→ Questions on the material:
[1] In the GPClassify page, what training approach does GPClassifier use for multiclass classification?
[2] Transcribe the part of the GPClassify page starting with "Model inspection" and going on through "top2_trees = clf.view_model_tree(2)".

→ Source passage:
GPClassify

Decision Tree Genetic Programming classifier with a scikit-learn-style API.

Install

pip install gpclassify

Quick start (binary classification)

from gpclassify import GPClassifier

X = [
    [4.0, 1.0],
    [5.0, 2.0],
    [1.0, 3.0],
    [2.0, 5.0],
]
y = [1 if row[0] > row[1] else 0 for row in X]

clf = GPClassifier(
    num_models=40,
    generations=40,
    max_depth=6,
    selection_method="pareto_tournament",
    fitness_method="pearson_r2",
    random_state=42,
)
clf.fit(X, y)

print(clf.predict(X))
print(clf.predict_proba(X))
print(clf.score(X, y))

Multiclass usage

GPClassifier supports multiclass classification with one-vs-rest training.

from gpclassify import GPClassifier

X = [
    [9.0, 1.0, 1.0],
    [1.0, 9.0, 1.0],
    [1.0, 1.0, 9.0],
    [8.0, 2.0, 1.0],
    [1.0, 8.0, 2.0],
    [2.0, 1.0, 8.0],
]
y = [0, 1, 2, 0, 1, 2]

clf = GPClassifier(num_models=20, generations=20, random_state=7)
clf.fit(X, y)

pred = clf.predict(X)
proba = clf.predict_proba(X)

Model inspection

You can inspect evolved models as expressions or tree-like text.

expr = clf.view_model()            # one model as a readable expression
top3_expr = clf.view_model(3)      # top 3 models as expressions

tree = clf.view_model_tree()       # one model in tree-like format
top2_trees = clf.view_model_tree(2)

→ Given data:
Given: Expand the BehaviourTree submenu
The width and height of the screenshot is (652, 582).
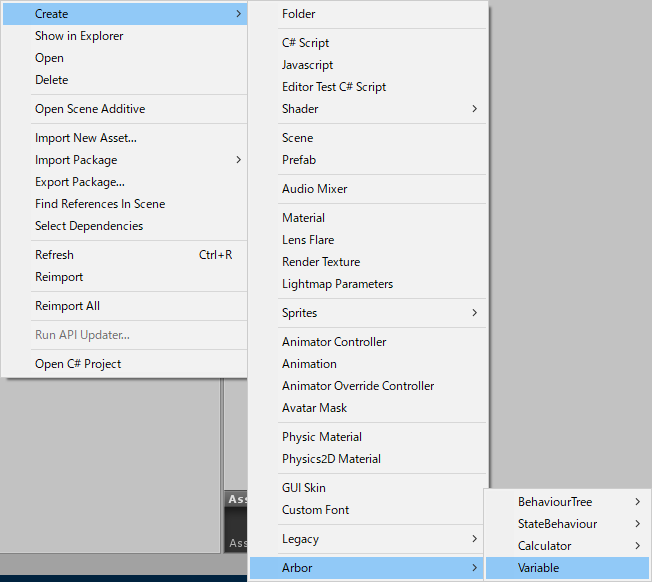Looking at the screenshot, I should coord(555,502).
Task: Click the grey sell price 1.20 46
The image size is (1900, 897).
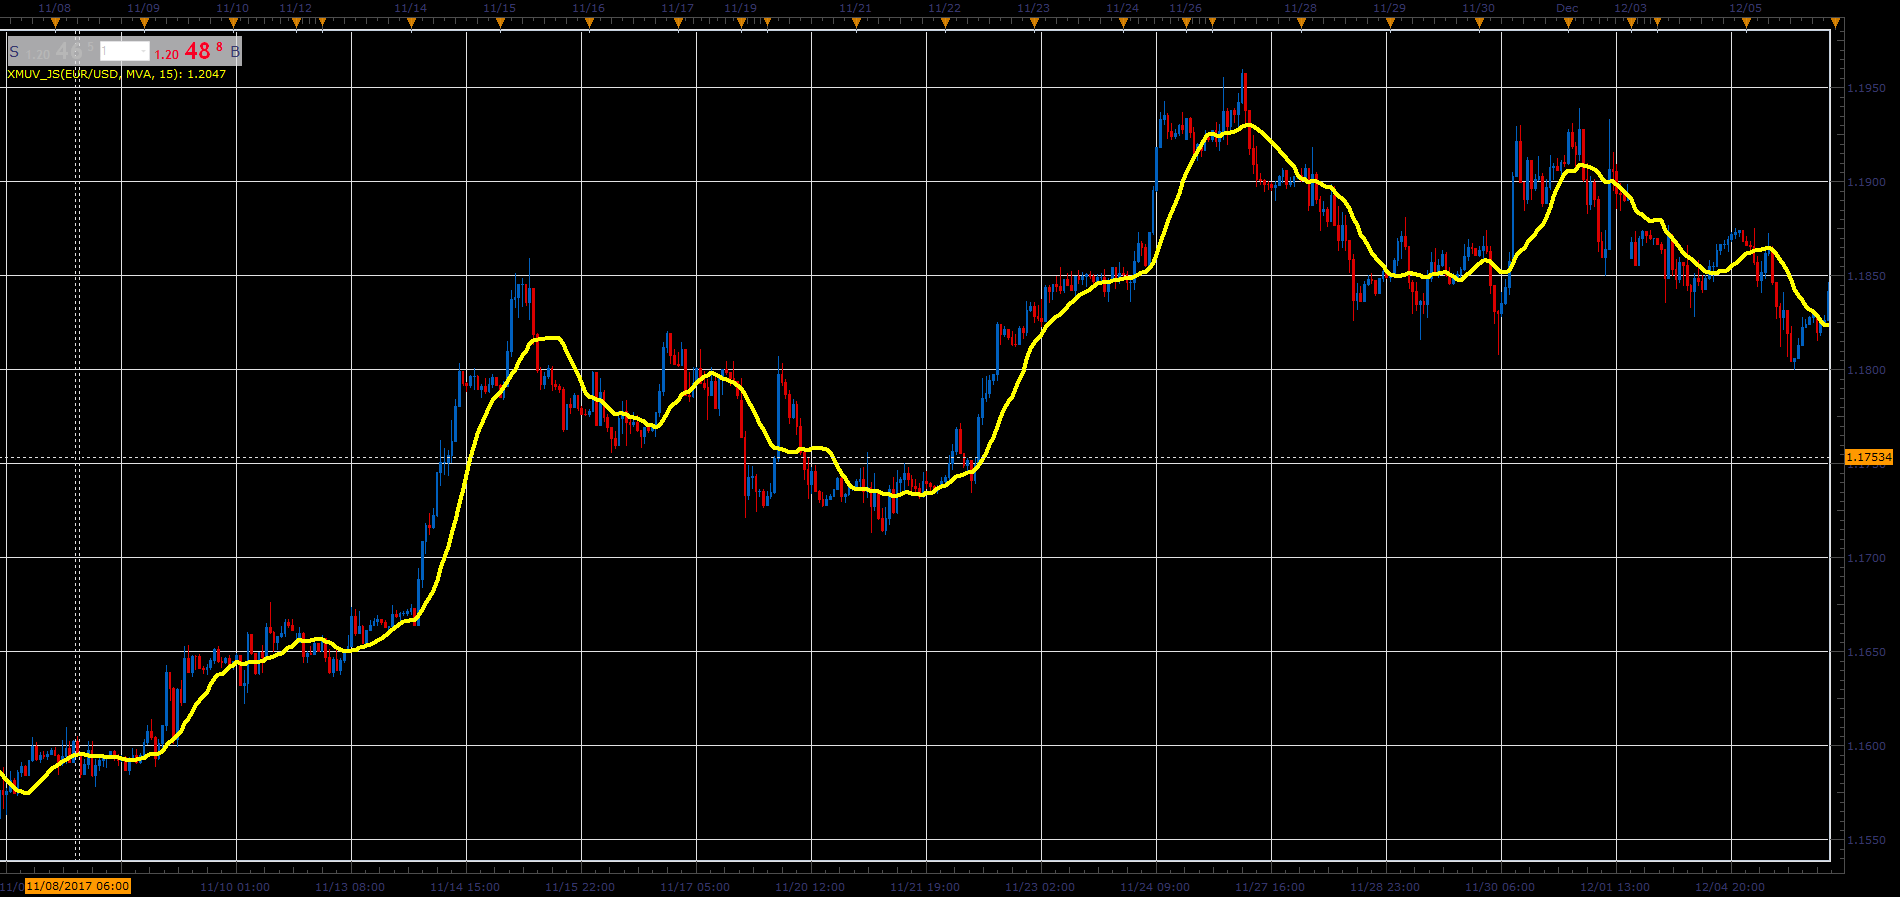Action: [59, 51]
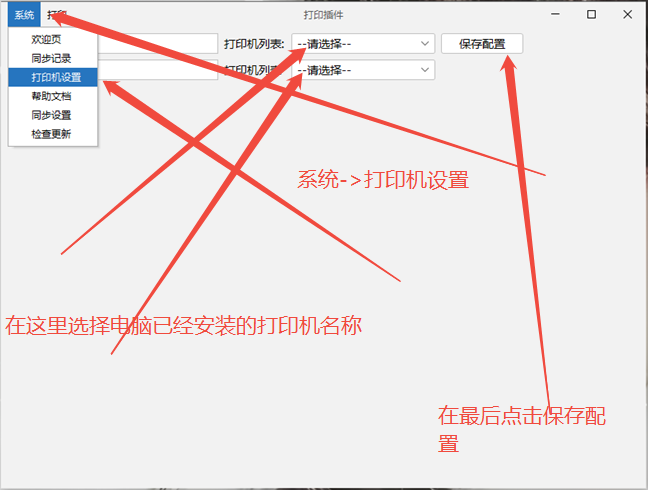Click the first-row text input field
Image resolution: width=648 pixels, height=490 pixels.
point(158,43)

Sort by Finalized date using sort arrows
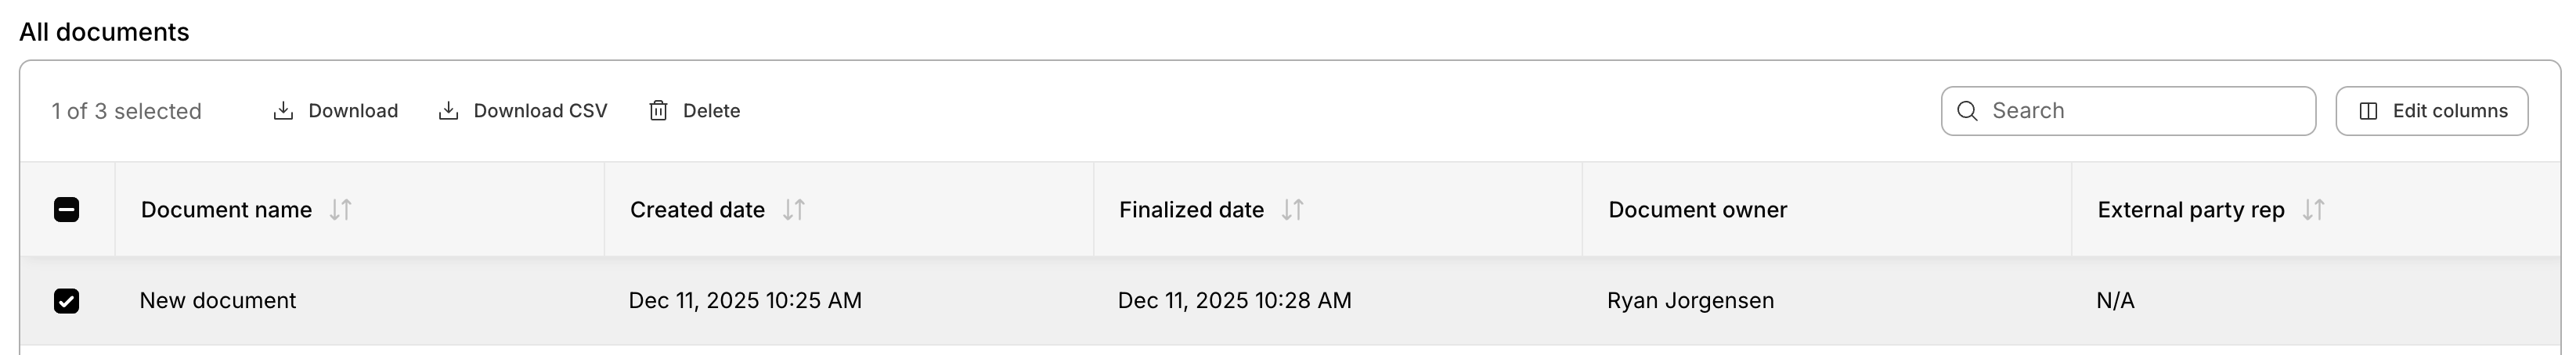[1293, 210]
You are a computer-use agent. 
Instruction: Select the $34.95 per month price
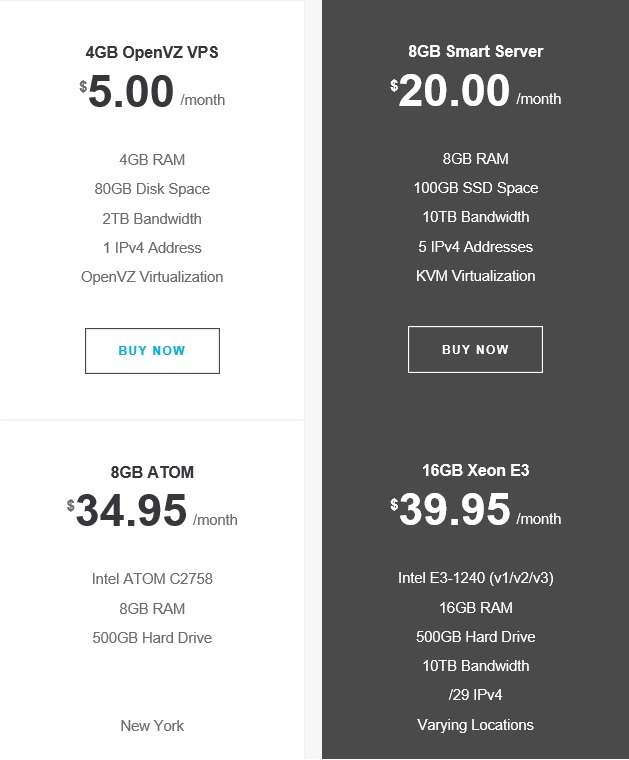(x=131, y=512)
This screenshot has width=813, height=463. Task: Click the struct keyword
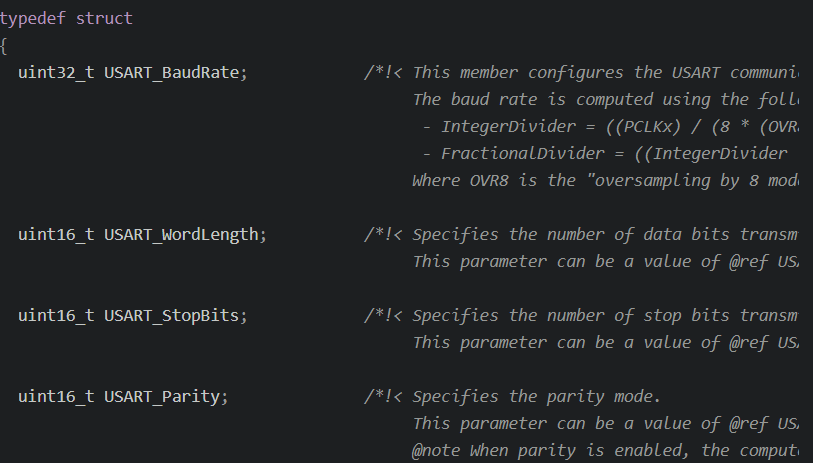(104, 19)

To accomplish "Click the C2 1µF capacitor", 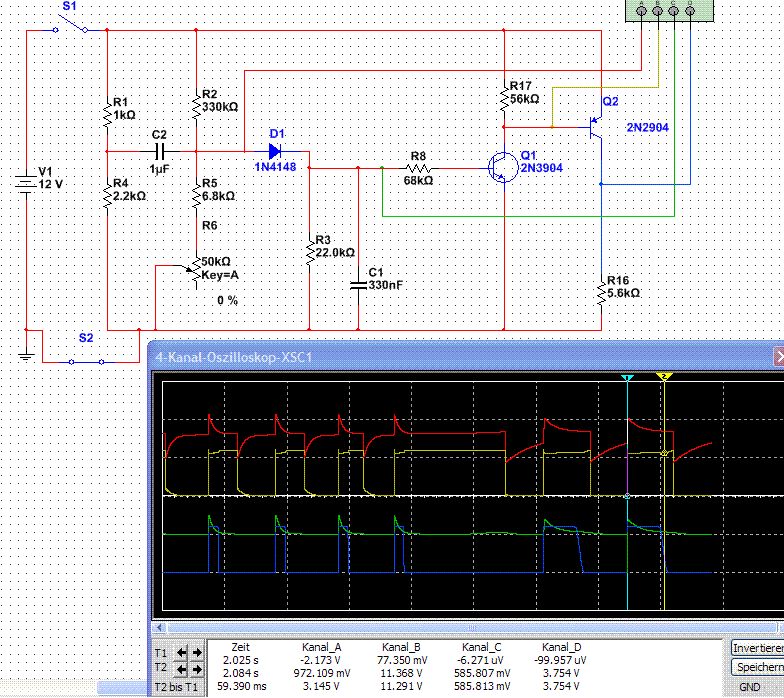I will [x=158, y=151].
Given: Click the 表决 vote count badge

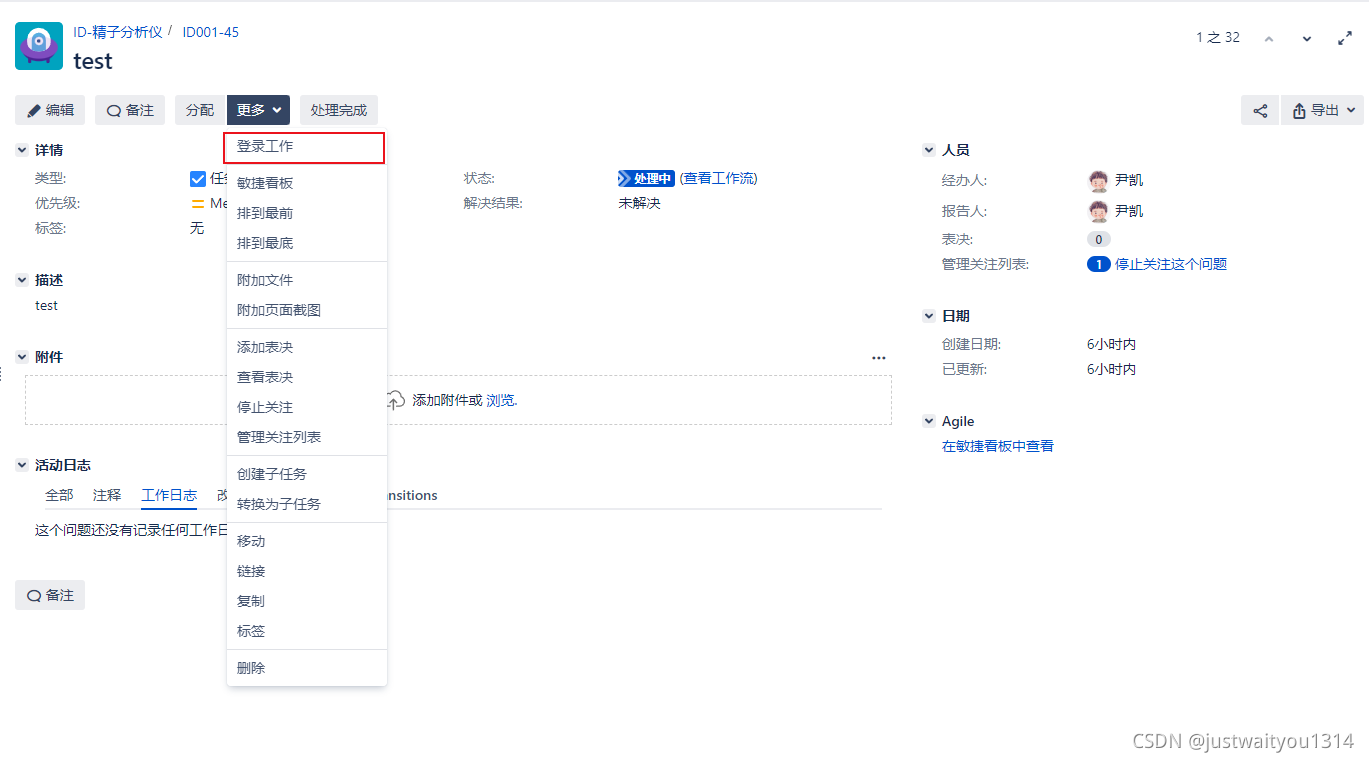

→ Task results:
[1] One-vs-rest training.

[2]
Model inspection

You can inspect evolved models as expressions or tree-like text.

expr = clf.view_model()            # one model as a readable expression
top3_expr = clf.view_model(3)      # top 3 models as expressions

tree = clf.view_model_tree()       # one model in tree-like format
top2_trees = clf.view_model_tree(2)